Étonnant que le réalisateur parle, dans le documentaire intitulé "les fantômes de Haworth", d'un film sur le frère alors que c'est le trio d'actrices qui crèvent l'écran, esthétisées comme des femmes de peintures préraphaélites.  Ce ne sont pas seulement Charlotte, Anne et Emily qui apparaissent dans une beauté picturale, les paysages du Yorkshire qui envahissent les petites saynètes sont aussi esthétisés et encadrés comme des tableaux... Dommage que les petites séquences soient si courtes, formant une vie en pointillés... J'ai aimé cette souffrance, cette passion qui affleurent dans le comportement d'Emily Brontë dont le caractère tourmenté est en harmonie avec les tempêtes, les paysages nocturnes et le cimetière baudelairien.
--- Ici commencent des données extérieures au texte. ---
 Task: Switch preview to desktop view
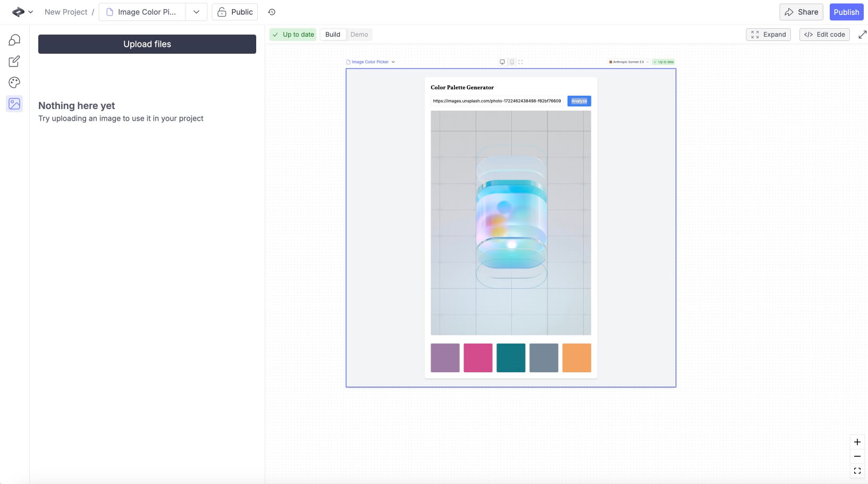[x=502, y=62]
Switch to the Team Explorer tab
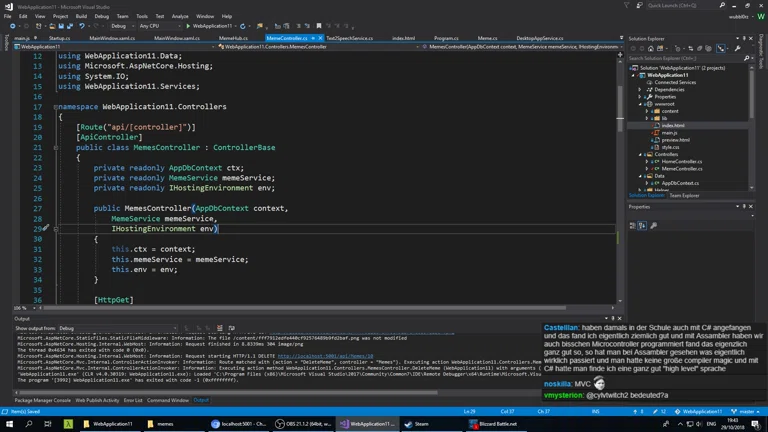Viewport: 768px width, 432px height. [x=684, y=196]
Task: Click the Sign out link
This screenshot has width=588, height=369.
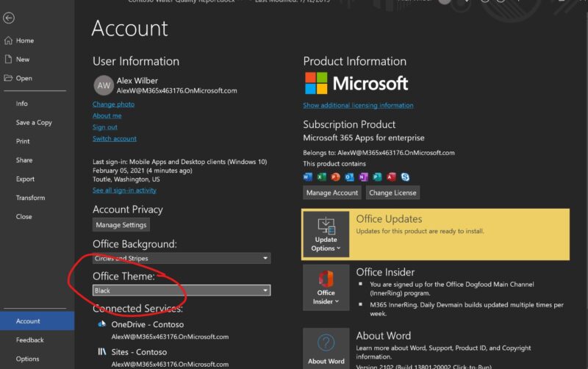Action: [x=105, y=127]
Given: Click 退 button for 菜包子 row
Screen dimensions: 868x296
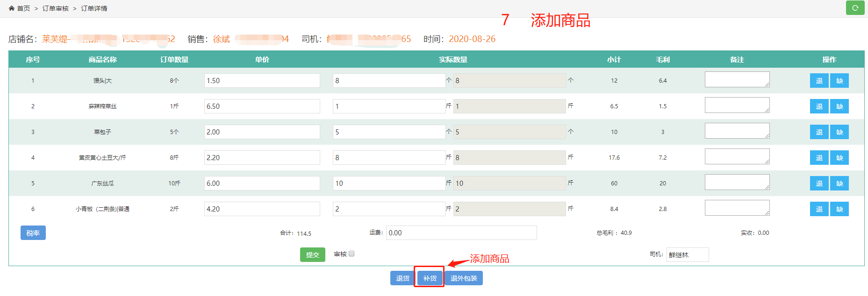Looking at the screenshot, I should click(x=819, y=132).
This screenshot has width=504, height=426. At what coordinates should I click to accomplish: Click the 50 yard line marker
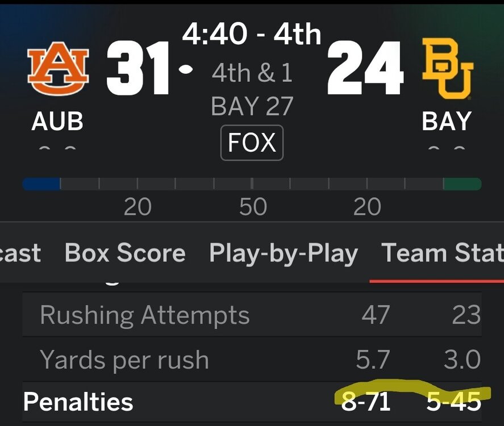click(253, 207)
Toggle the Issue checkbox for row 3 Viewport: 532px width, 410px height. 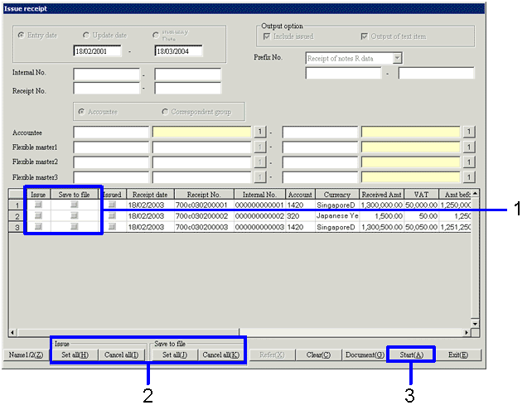coord(38,226)
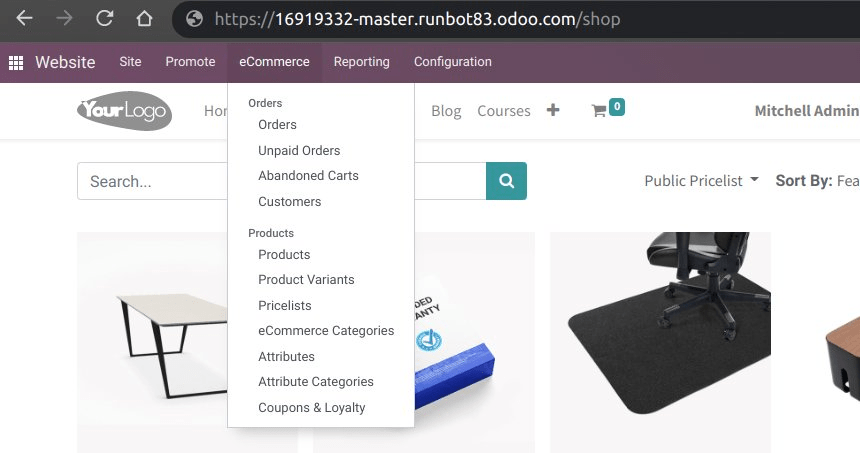
Task: Reload the page with refresh icon
Action: tap(104, 19)
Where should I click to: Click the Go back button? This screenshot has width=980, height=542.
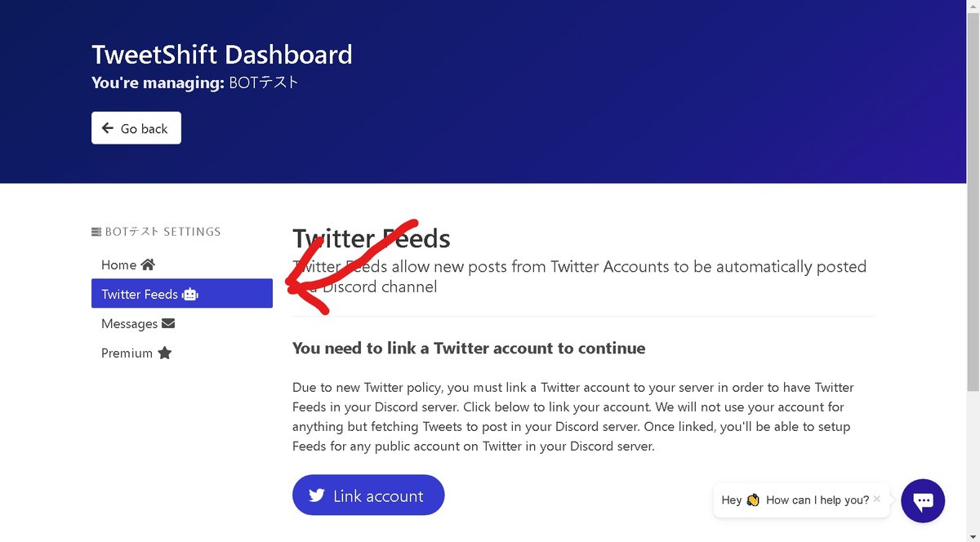(136, 128)
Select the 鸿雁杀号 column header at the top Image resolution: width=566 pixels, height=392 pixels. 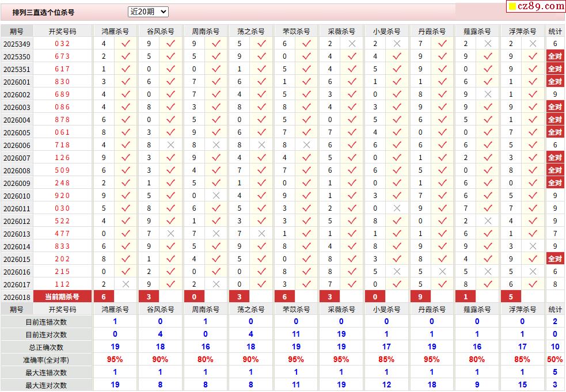point(115,31)
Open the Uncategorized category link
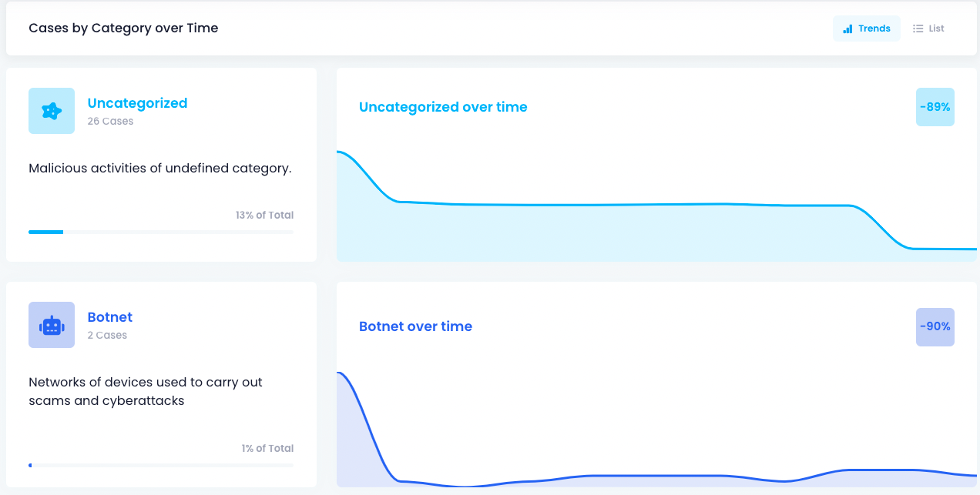Viewport: 980px width, 495px height. click(137, 103)
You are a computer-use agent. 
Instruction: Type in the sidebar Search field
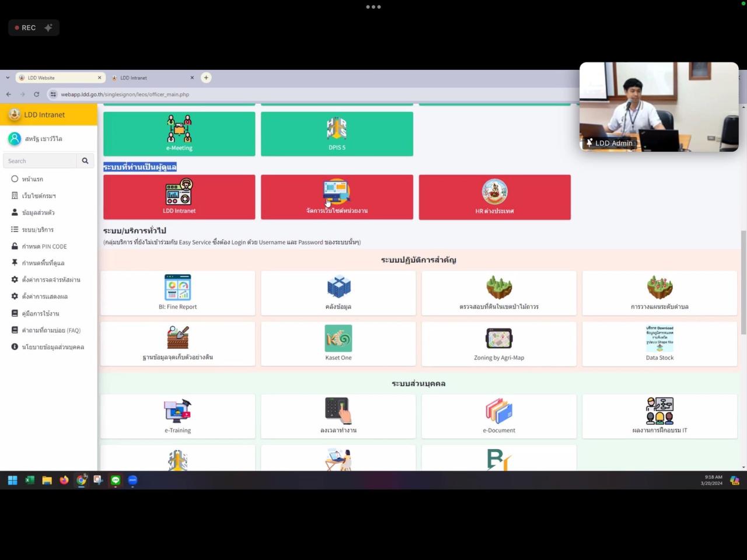pos(40,161)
Un film fascinant, mélancolique, pour qui aime ces romancières britanniques et qui donne envie d'en savoir davantage sur elles...

Billet de Niki ici.

Les soeurs Brontë, Téchiné, avec Pascal Greggory, Isabelle Adjani, Marie-France Pisier, Isabelle Huppert...

Participation au challenge "Back to the past" organisé avec Lou.

participation au challenge Romantique organisé par Claudia.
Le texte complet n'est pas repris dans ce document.